== Segment start ==

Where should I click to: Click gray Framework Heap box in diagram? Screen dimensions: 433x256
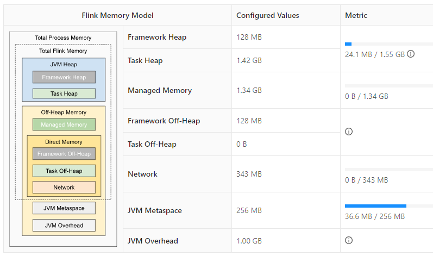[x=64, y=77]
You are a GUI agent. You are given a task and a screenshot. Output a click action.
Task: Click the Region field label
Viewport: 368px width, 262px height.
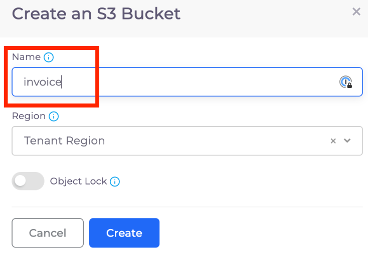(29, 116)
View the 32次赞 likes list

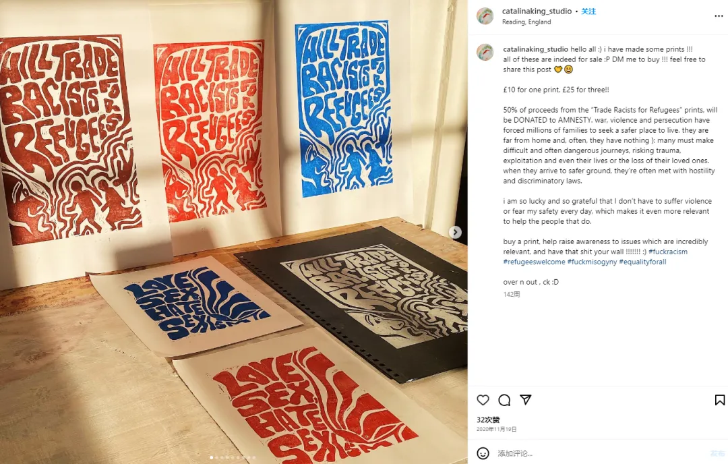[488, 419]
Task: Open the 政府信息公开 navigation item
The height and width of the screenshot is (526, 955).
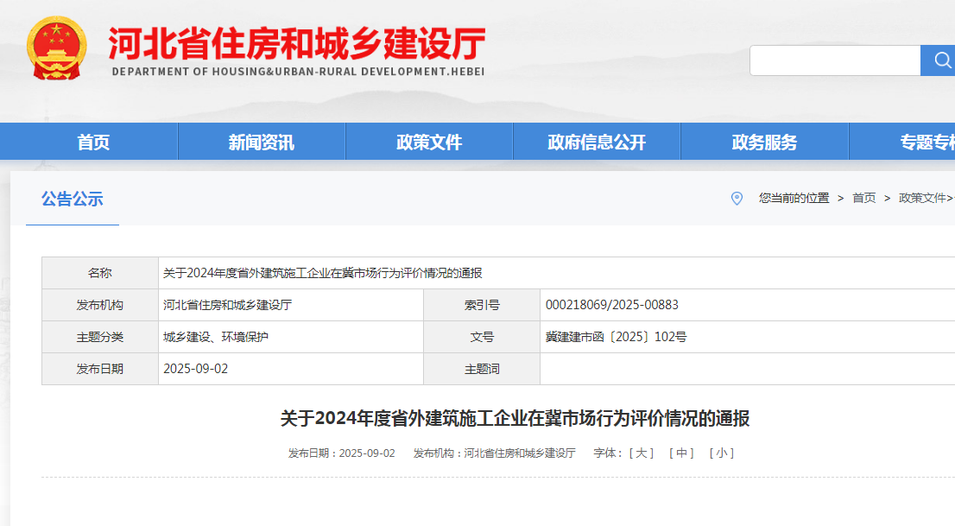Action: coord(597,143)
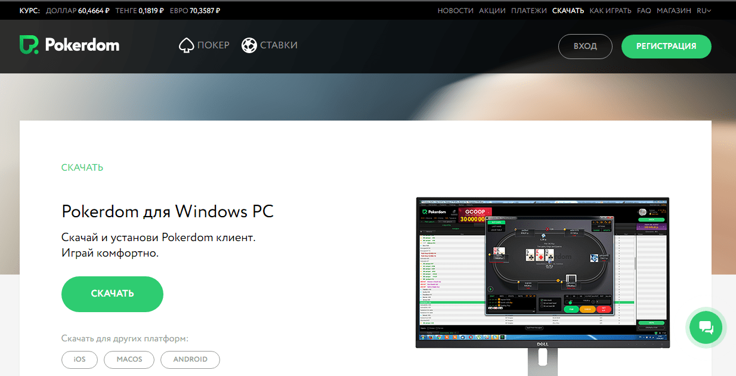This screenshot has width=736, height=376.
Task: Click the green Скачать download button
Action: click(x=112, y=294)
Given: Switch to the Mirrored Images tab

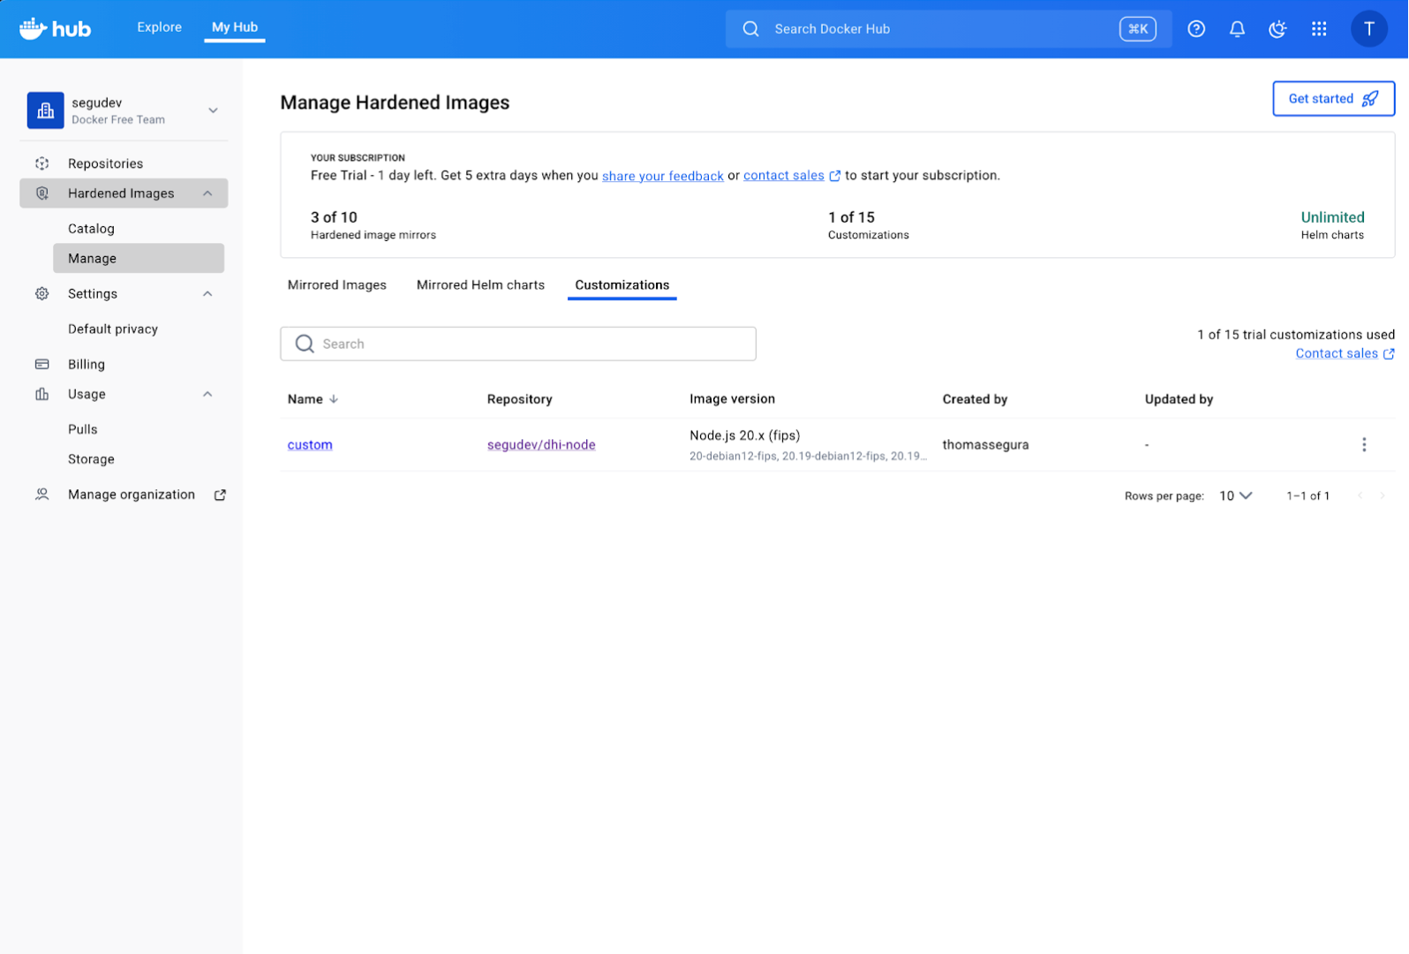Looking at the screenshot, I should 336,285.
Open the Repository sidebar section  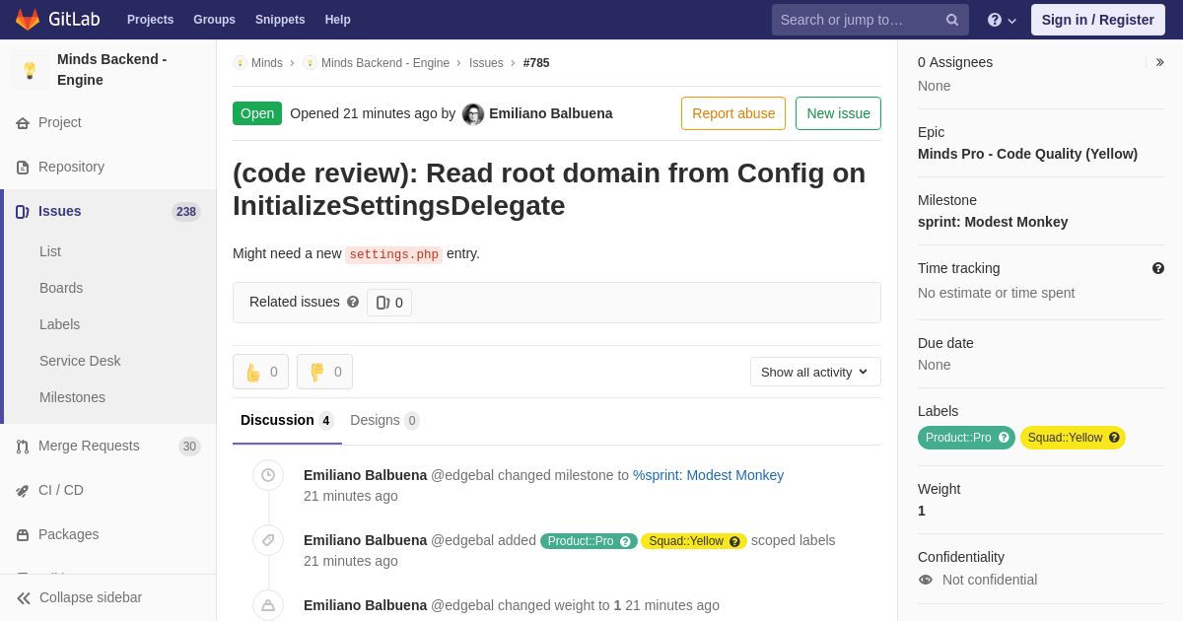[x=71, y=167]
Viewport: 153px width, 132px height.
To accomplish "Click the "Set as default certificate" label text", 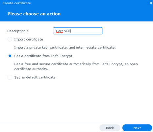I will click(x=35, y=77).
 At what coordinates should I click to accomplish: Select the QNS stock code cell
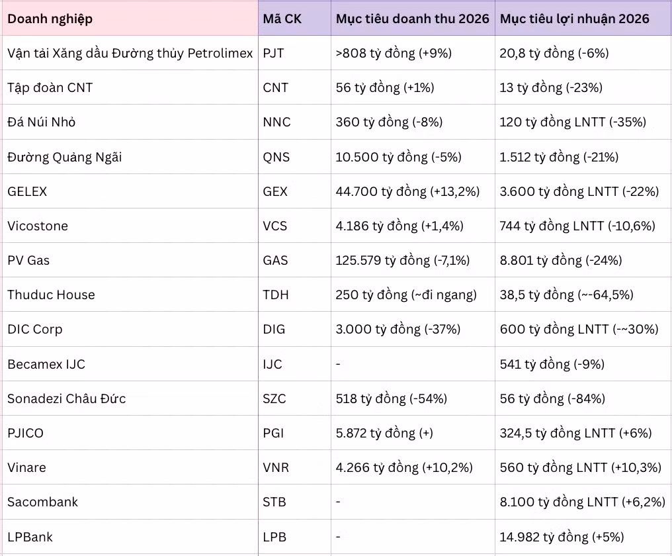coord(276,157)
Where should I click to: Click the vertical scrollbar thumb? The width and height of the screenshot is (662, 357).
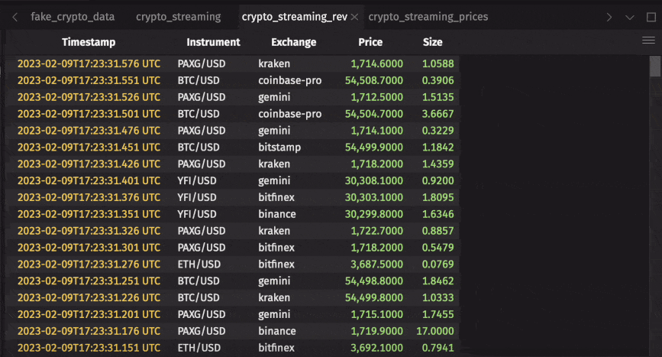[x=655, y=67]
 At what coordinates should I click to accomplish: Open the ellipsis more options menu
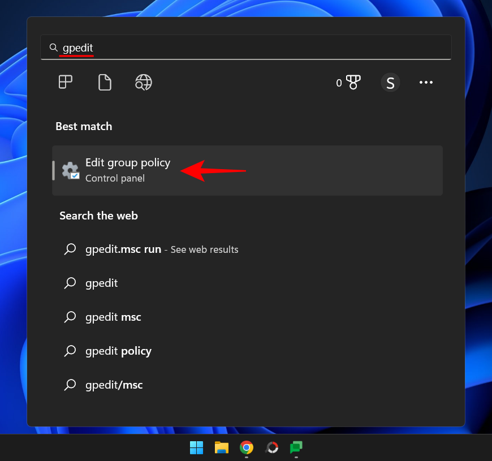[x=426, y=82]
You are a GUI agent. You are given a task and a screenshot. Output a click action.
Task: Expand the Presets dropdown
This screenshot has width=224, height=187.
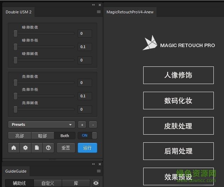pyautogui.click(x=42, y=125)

== Segment end ==

** What you will do **
Output the data above exactly, beginning at its first line and ending with the line that holds "Task: Open the 政府信息公开 navigation item". Leave out the pictures and add nothing.

** Task response **
Where should I click to: Click gray Framework Heap box in diagram? Screen dimensions: 433x256
[x=64, y=77]
You are a GUI agent. You are given a task and a screenshot. Output a click action.
Task: Click the Region field label
Viewport: 368px width, 262px height.
(29, 116)
View the 32次赞 likes list

[488, 419]
Task: Open the 政府信息公开 navigation item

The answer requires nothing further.